▶ _What you are asked to do_
Repeat back the entries that follow, keeping every word as it is.

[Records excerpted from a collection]

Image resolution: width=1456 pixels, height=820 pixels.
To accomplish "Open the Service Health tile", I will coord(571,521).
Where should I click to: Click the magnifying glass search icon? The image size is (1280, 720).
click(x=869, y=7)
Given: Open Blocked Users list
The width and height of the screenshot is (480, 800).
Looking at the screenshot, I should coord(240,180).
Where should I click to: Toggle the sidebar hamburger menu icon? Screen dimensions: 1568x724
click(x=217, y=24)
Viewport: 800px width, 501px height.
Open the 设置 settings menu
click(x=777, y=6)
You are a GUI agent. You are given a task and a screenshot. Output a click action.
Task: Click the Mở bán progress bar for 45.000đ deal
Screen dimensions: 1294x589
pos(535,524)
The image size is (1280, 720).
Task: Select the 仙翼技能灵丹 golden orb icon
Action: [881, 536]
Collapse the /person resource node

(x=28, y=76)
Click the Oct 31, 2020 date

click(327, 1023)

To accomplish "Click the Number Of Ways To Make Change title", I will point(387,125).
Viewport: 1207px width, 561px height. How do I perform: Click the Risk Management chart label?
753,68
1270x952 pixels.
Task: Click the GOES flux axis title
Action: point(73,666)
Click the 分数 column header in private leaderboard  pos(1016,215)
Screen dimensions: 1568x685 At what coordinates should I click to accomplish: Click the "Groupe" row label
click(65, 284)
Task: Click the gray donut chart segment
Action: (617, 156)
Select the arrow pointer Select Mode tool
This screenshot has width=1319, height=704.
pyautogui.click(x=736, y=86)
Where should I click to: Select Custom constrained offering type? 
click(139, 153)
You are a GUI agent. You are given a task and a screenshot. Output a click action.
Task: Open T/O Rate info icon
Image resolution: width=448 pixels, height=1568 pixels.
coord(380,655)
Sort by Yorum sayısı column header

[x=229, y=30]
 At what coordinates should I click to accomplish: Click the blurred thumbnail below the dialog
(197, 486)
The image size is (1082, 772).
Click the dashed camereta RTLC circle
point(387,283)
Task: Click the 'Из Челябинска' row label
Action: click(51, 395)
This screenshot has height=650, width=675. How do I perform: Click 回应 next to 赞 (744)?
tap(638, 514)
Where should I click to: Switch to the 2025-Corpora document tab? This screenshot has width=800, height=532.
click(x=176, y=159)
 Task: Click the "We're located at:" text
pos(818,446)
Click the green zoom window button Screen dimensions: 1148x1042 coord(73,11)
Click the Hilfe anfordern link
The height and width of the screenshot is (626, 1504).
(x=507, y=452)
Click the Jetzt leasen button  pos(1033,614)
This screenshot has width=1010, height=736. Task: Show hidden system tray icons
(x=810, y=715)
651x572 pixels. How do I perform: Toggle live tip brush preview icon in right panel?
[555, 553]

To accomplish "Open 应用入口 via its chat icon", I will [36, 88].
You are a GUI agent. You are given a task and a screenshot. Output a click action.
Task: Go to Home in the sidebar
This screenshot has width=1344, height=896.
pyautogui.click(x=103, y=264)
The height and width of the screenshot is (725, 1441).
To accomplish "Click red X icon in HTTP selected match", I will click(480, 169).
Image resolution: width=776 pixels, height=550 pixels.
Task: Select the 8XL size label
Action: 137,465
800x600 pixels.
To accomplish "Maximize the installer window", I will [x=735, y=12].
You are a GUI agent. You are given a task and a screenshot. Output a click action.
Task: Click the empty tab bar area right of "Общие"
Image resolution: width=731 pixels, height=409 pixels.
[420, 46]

▶ _Written solution_
Image resolution: width=1456 pixels, height=820 pixels.
To accomplish "Open the Service Health tile", I will coord(571,521).
Where should I click to: Click the magnifying glass search icon? The image size is (1280, 720).
click(x=869, y=7)
Given: Open Blocked Users list
The width and height of the screenshot is (480, 800).
Looking at the screenshot, I should coord(240,180).
Where should I click to: Toggle the sidebar hamburger menu icon? Screen dimensions: 1568x724
click(x=217, y=24)
Viewport: 800px width, 501px height.
Open the 设置 settings menu
click(x=777, y=6)
You are a GUI agent. You are given a task and a screenshot. Output a click action.
Task: Click the Mở bán progress bar for 45.000đ deal
Screen dimensions: 1294x589
pos(535,524)
The image size is (1280, 720).
Task: Select the 仙翼技能灵丹 golden orb icon
Action: [881, 536]
Collapse the /person resource node

(x=28, y=76)
Click the Oct 31, 2020 date

click(327, 1023)

To accomplish "Click the Number Of Ways To Make Change title", I will point(387,125).
Viewport: 1207px width, 561px height. How do I perform: Click the Risk Management chart label?
753,68
1270x952 pixels.
Task: Click the GOES flux axis title
Action: point(73,666)
Click the 分数 column header in private leaderboard  pos(1016,215)
Screen dimensions: 1568x685 At what coordinates should I click to accomplish: Click the "Groupe" row label
click(65, 284)
Task: Click the gray donut chart segment
Action: (617, 156)
Select the arrow pointer Select Mode tool
This screenshot has width=1319, height=704.
pyautogui.click(x=736, y=86)
Where should I click to: Select Custom constrained offering type? 
click(139, 153)
You are a GUI agent. You are given a task and a screenshot. Output a click action.
Task: Open T/O Rate info icon
Image resolution: width=448 pixels, height=1568 pixels.
coord(380,655)
Sort by Yorum sayısı column header

[x=229, y=30]
 At what coordinates should I click to accomplish: Click the blurred thumbnail below the dialog
(197, 486)
The image size is (1082, 772).
Click the dashed camereta RTLC circle
point(387,283)
Task: Click the 'Из Челябинска' row label
Action: click(51, 395)
This screenshot has height=650, width=675. How do I perform: Click 回应 next to 赞 (744)?
tap(638, 514)
Where should I click to: Switch to the 2025-Corpora document tab? This screenshot has width=800, height=532.
click(x=176, y=159)
 Task: Click the "We're located at:" text
pos(818,446)
Click the green zoom window button Screen dimensions: 1148x1042 coord(73,11)
Click the Hilfe anfordern link
The height and width of the screenshot is (626, 1504).
(x=507, y=452)
Click the Jetzt leasen button  pos(1033,614)
This screenshot has width=1010, height=736. Task: Show hidden system tray icons
(x=810, y=715)
651x572 pixels. How do I perform: Toggle live tip brush preview icon in right panel?
[555, 553]

To accomplish "Open 应用入口 via its chat icon", I will [36, 88].
You are a GUI agent. You are given a task and a screenshot. Output a click action.
Task: Go to Home in the sidebar
This screenshot has width=1344, height=896.
pyautogui.click(x=103, y=264)
The height and width of the screenshot is (725, 1441).
To accomplish "Click red X icon in HTTP selected match", I will click(480, 169).
Image resolution: width=776 pixels, height=550 pixels.
Task: Select the 8XL size label
Action: 137,465
800x600 pixels.
To accomplish "Maximize the installer window", I will [x=735, y=12].
You are a GUI agent. You are given a task and a screenshot. Output a click action.
Task: Click the empty tab bar area right of "Общие"
Image resolution: width=731 pixels, height=409 pixels.
[420, 46]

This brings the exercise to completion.